Zambia : l’éphémère espoir du football
Pour la population zambienne, l’équipe nationale de football représentait une lueur d’espoir dans des temps difficiles. Le pays, dont l’économie dépend principalement du cuivre, avait souffert d’un effondrement, avec des prix du cuivre ayant chuté de près de 50 % au cours des quatre dernières années. Les revenus avaient fortement diminué, entraînant le président Frederick Chiluba à déclarer l’état d’urgence, prétendant avoir mis au jour un complot de coup d’État.
Cependant, l’équipe surnommée "Chipolopolo" (les "Balles de Cuivre") était une source de fierté nationale. Connue pour son style de jeu agressif, elle venait de réaliser une victoire écrasante de 3-0 contre l’île Maurice lors d’un match de qualification pour la Coupe d’Afrique des Nations, affichant un impressionnant palmarès à domicile. Les Zambiens étaient résolument tournés vers la qualification pour la Coupe du Monde 1994, avec la nécessité de bien figurer contre le Maroc et le Sénégal lors de matchs aller-retour.
Leur voyage vers Dakar, prévu en utilisant un avion militaire DHC-5 Buffalo, témoignait des difficultés financières de la fédération de football qui ne pouvait pas se permettre des vols commerciaux. Bien que cet avion, vieux de 18 ans et déjà victime d’épisodes techniques peu rassurants, ait été choisi pour le transport, il nécessitait plusieurs arrêts pour le ravitaillement. La dernière prise de risque a eu lieu alors que certains joueurs de la sélection étaient écartés à l’aéroport de Lusaka, provoquant des sentiments amers et des tensions.
Le vol vers le Sénégal devait faire escale au Congo, au Gabon et en Côte d’Ivoire. Cependant, il ne dépassa jamais le Gabon. Selon les autorités gabonaises, peu de temps après le décollage de Libreville, le moteur gauche de l’appareil a cessé de fonctionner. Suite à une erreur du pilote, le moteur droit a été éteint par inadvertance, entraînant la chute tragique de l’avion dans l’océan, à quelques centaines de mètres de la côte, tuant ainsi toutes les 30 personnes à bord.
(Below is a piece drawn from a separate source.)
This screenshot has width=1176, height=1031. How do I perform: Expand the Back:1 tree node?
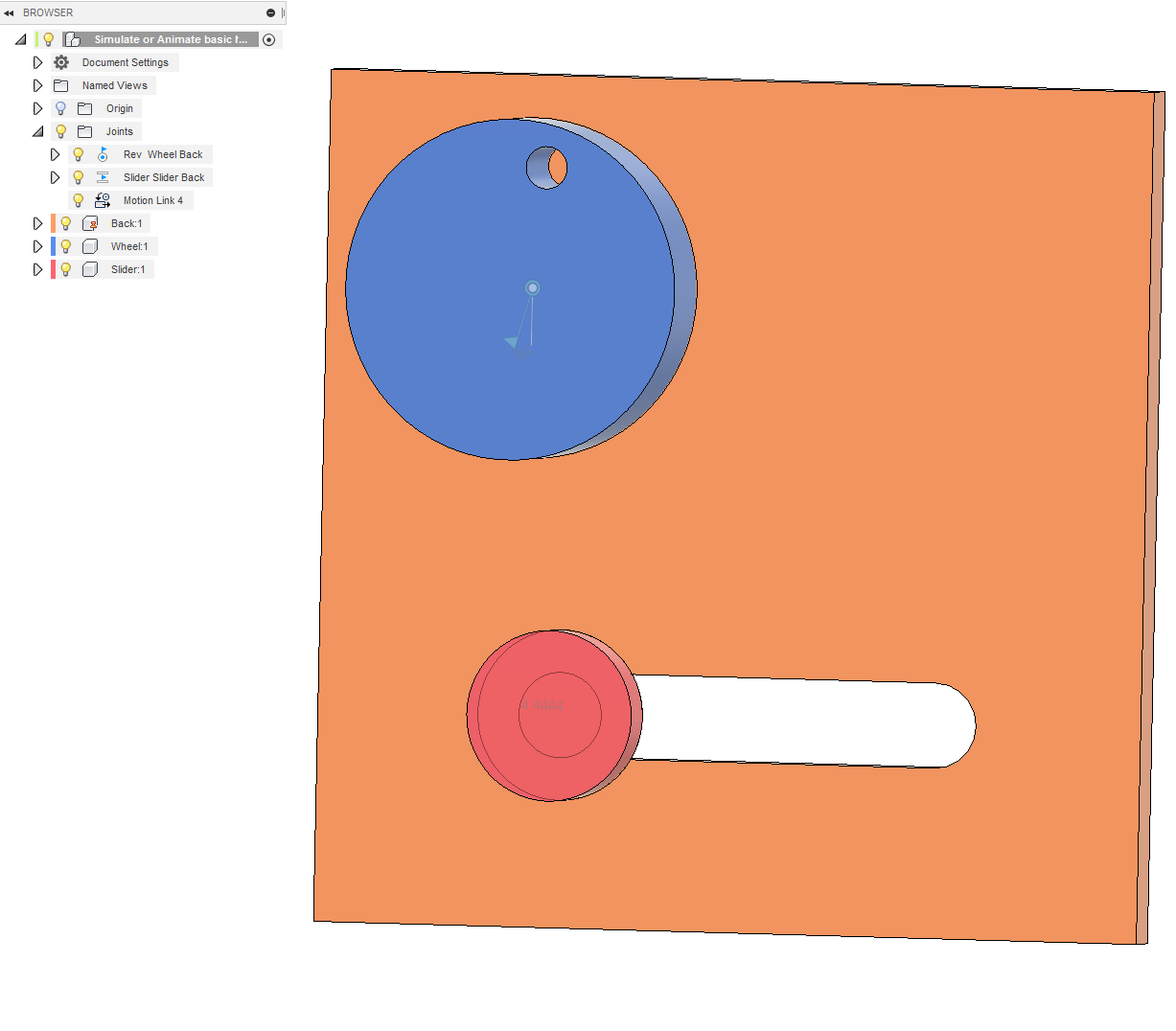pyautogui.click(x=37, y=222)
Ce jour-là, lorsque Bwalya, un joueur clé, a vu l’actualité sur son écran de télévision aux Pays-Bas, il a réalisé l’ampleur de la tragédie. « Il y avait une femme qui annonçait la nouvelle, entourée d’un drapeau zambien. Elle a dit que l’équipe de football avait crashé. Il n’y avait aucun survivant », se remémore-t-il avec une émotion palpable.
Kangwa, membre de la fédération désormais en charge d’identifier les victimes, s’est rendu à Gabon. Les corps retrouvés dans l’eau étaient déjà en décomposition, rendant l’identification d’autant plus douloureuse. En rentrant à Lusaka, la réalité de la perte a frappé Bwalya lorsqu’il a assisté à l’arrivée des cercueils, remettant une fois de plus en question son histoire d’équipe.
Le 2 mai 1993, plus de 100 000 Zambiens se sont rendus au stade pour les funérailles. La cérémonie a rassemblé des dizaines de milliers de personnes dans et autour du stade indépendant, où chaque joueur a été enterré dans un jardin commémoratif, "Heroes’ Acre", avec un arbre planté en mémoire de chacun d’entre eux.
Parmi les disparus figuraient des talents inestimables comme Godfrey Chitalu, ancien buteur devenu entraîneur de l’équipe. Les souvenirs de ces joueurs perdus, de leurs exploits et de leurs rêves partagés, persistent encore, témoignant de leur impact inoubliable sur le football africain.